In an
article I wrote in response to a Seventh Day Adventist critic of LDS theology, Response
to Douglas V. Pond on Biblical and LDS Anthropology and Eschatology, I
interacted with, and critiqued, the doctrine of “soul sleep.” I encountered the
following discussion of an often overlooked text and have added it to the
article, but am reproducing it here, too, as it provides strong Old Testament
evidence that the biblical authors did not believe that the dead in Sheol were
unconscious:
This verse states that the person who has
paid the tithe of his produce should say:
I have not eaten of it while in mourning;
I have not eaten any of it while I was unclean;
and I have not given any of it to the dead.
I have not eaten any of it while I was unclean;
and I have not given any of it to the dead.

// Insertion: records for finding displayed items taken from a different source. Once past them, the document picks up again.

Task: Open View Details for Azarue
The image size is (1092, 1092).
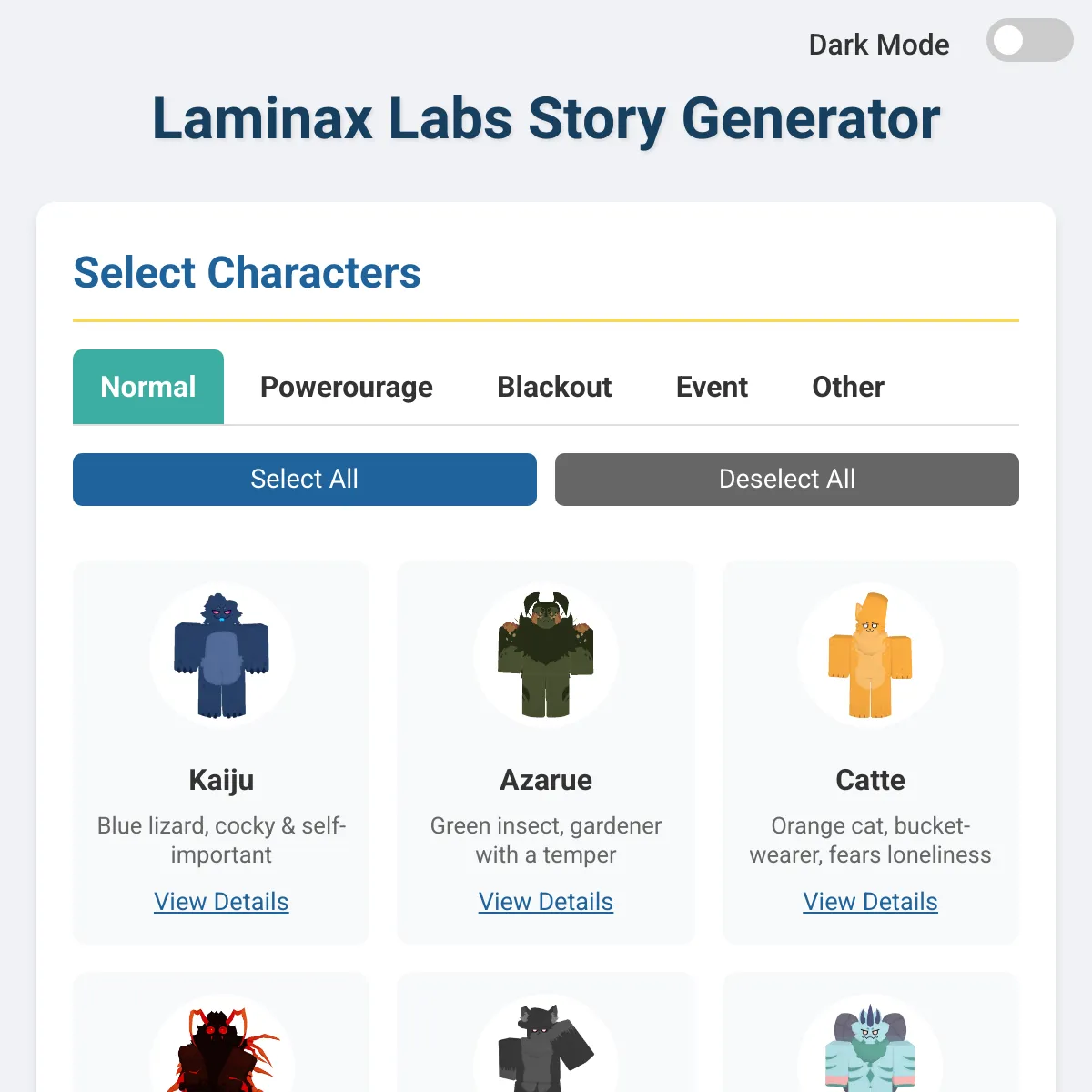Action: [546, 902]
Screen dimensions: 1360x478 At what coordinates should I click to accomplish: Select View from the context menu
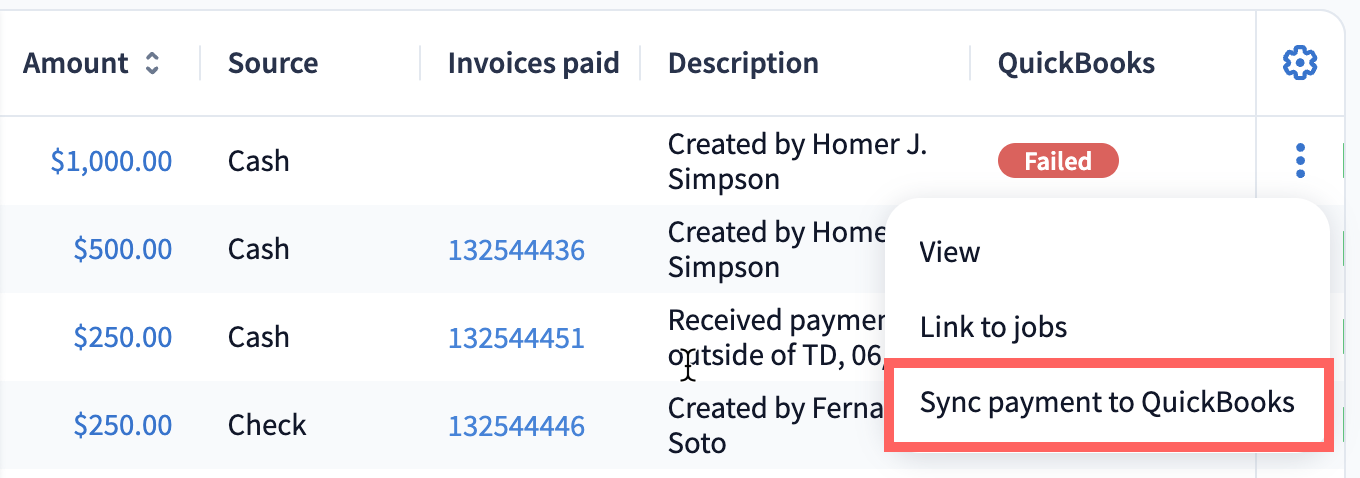(x=950, y=252)
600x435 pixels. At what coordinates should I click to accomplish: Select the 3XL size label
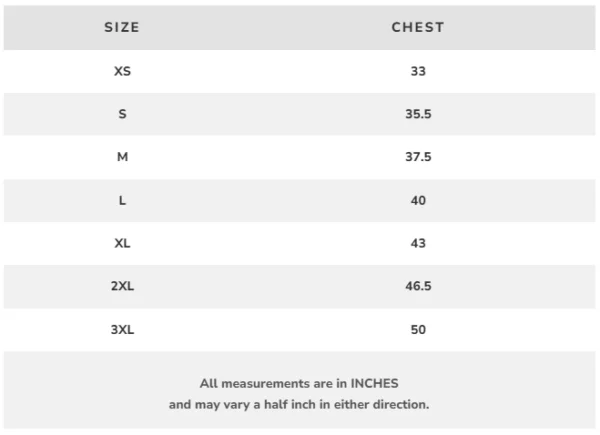click(x=122, y=329)
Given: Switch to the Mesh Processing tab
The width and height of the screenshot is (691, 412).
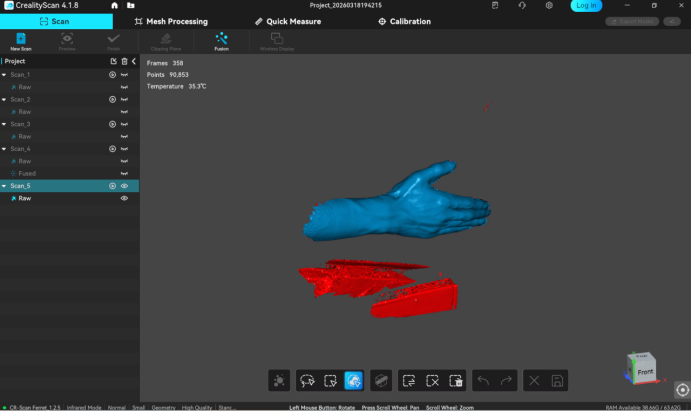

The last phrase “to the dead,” is the
singular Hebrew לְמֵ֑ת (lemēt), LXX τῷ τεθνηκότι. It most probably refers not to food for
mourners, but to placing food in the grave of a dead person for its journey to
Sheol, the underworld, or also or its stay there. This was known for example,
as a common practice in Thebes and
elsewhere in ancient Egypt. However, holes in the floors of some graves found in
Samaria are also thought to have “served as receptacles for food and drink
offerings to the dead” in Sheol. The term “to” (ל [l]) can just as well
mean “for” or “on behalf of” the dead, i.e. for their consumption. (Roger David
Aus, Two Puzzling Baptisms: First
Corinthians 10:1-5 and 15:29. Studies in Their Judaic Background [Lanham, Md.:
Hamilton Books, 2017], 80-81)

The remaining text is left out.